Dive Brief:
- Qbot, a piece of malware more than a decade old, has resurfaced in recent weeks, Justin Heard, security engineer at Nuspire, told CIO Dive. The bank keylogging trojan "was kind of quiet there for a while," but the threat detection company picked up on indicators the variant was active.
- In the last several days, researchers from F5 Labs found Qbot targeting major financial organizations, including JPMorgan, SunTrust, Capital One and Bank of America.
- Qbot, also known as W32/Pinkslipbot or Qakbot, formerly relied on worm-like capabilities to avoid detection. The latest variant uses a "new packing layer" that hides its code from scanners and signature-based tools, according to F5 Labs.
Dive Insight:
Qbot's modus operandi has not changed since its debut in the wild over a decade ago. Qbot's infection is typically initiated by phishing, a threat which spiked during the coronavirus pandemic.
The worm-like trojan steals banking credentials, email passwords and signing certificates. Qbot can give its operators full control of an infected system by leveraging "command-based backdoor operated by the control server as well as a virtual network computing-based backdoor," according to McAfee.
Qbot's operators made a list of targets in an organized campaign primarily in the U.S. in the latest resurgence. However, due to Qbot's tendency to fall off and then reappear on the threat radar, researchers have issue with "gauging" it's impact globally, according to F5 Labs.

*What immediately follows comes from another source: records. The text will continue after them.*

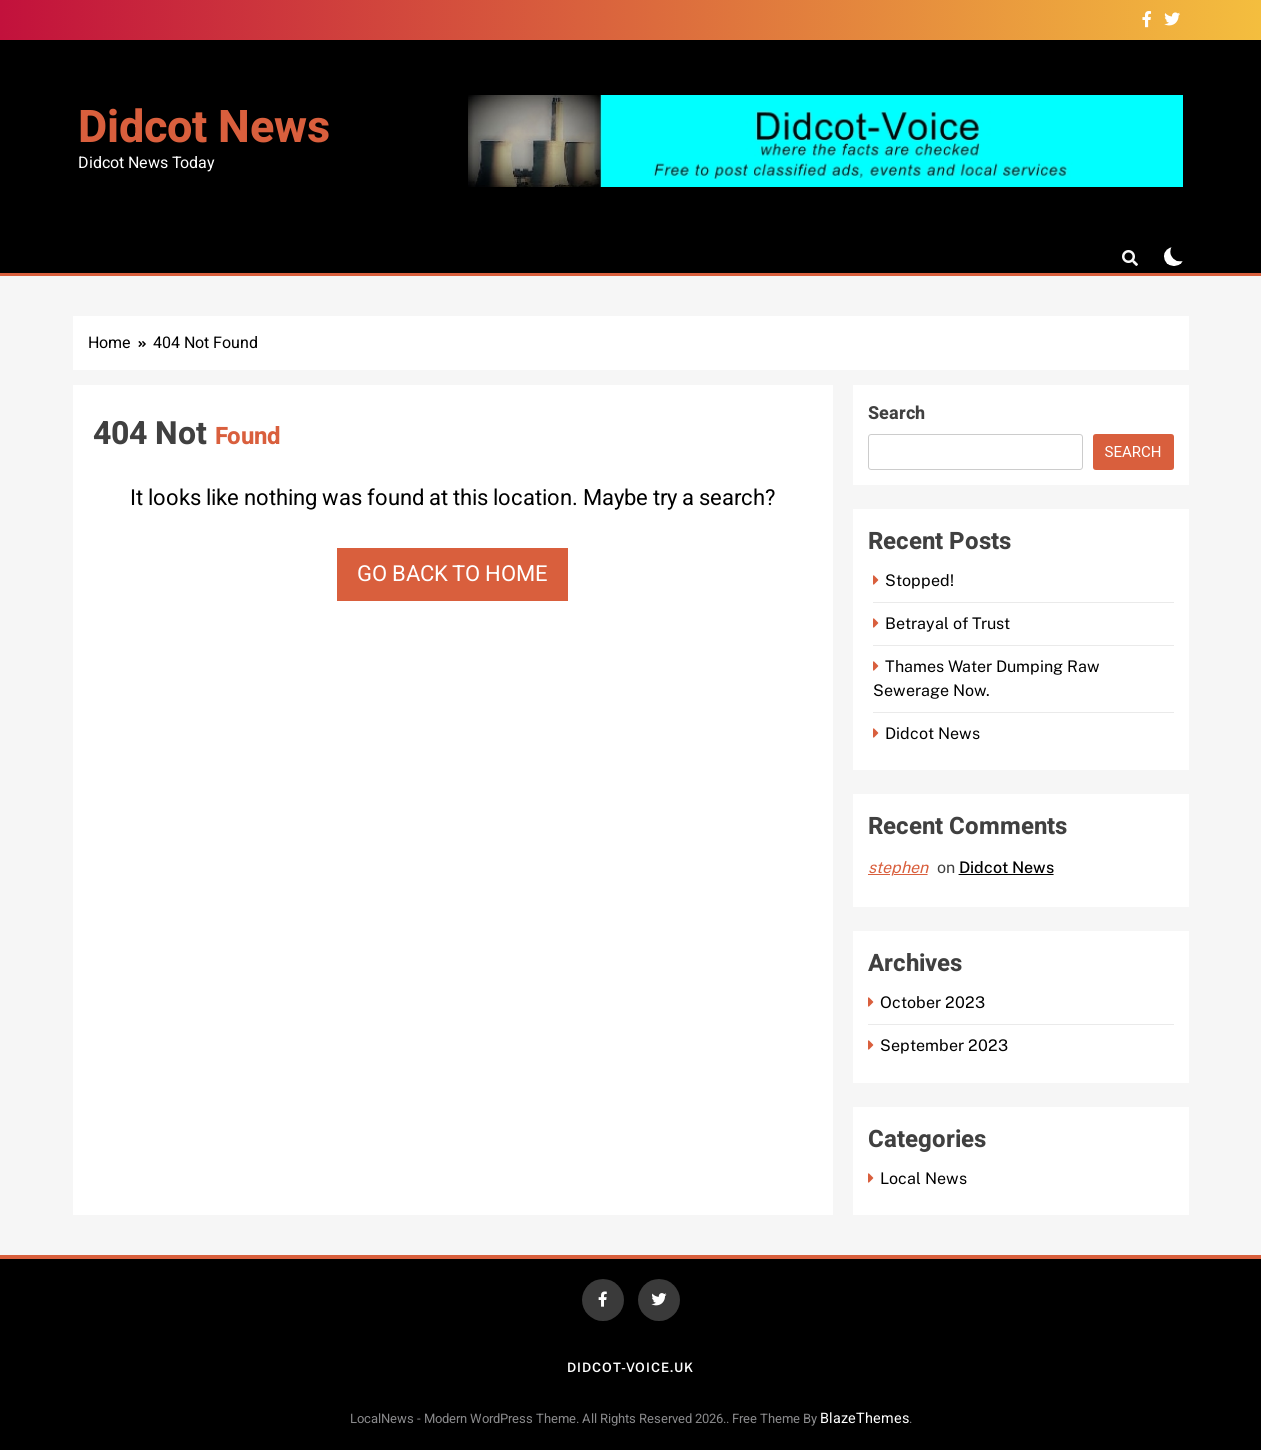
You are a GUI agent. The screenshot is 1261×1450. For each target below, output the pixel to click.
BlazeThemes (864, 1418)
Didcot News (204, 128)
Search (896, 413)
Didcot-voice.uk (630, 1367)
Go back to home (452, 574)
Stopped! (919, 580)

Threat hunting is also viewed as one of the last lines of defense, often portrayed as "hand-to-hand combat" with cyber adversaries. The practice is more in tune with asking "are we compromised in a way our current detection systems are not detecting?"
Cybersecurity professionals tend to agree that threats are ever-present in systems — when threat hunters can't find any, security teams have to explore how and why a threat could evade detection. While Qbot runs on Windows-based systems, the latest variant has anti-virtual machine techniques, which allow it to circumvent forensics.
There are "definitely more credentials" floating around the dark web currently because businesses are largely using remote desktop protocol for database access, according to Heard. Bad actors are readying to sell credentials or initiate attacks. "I feel like they're collecting a lot of data right now."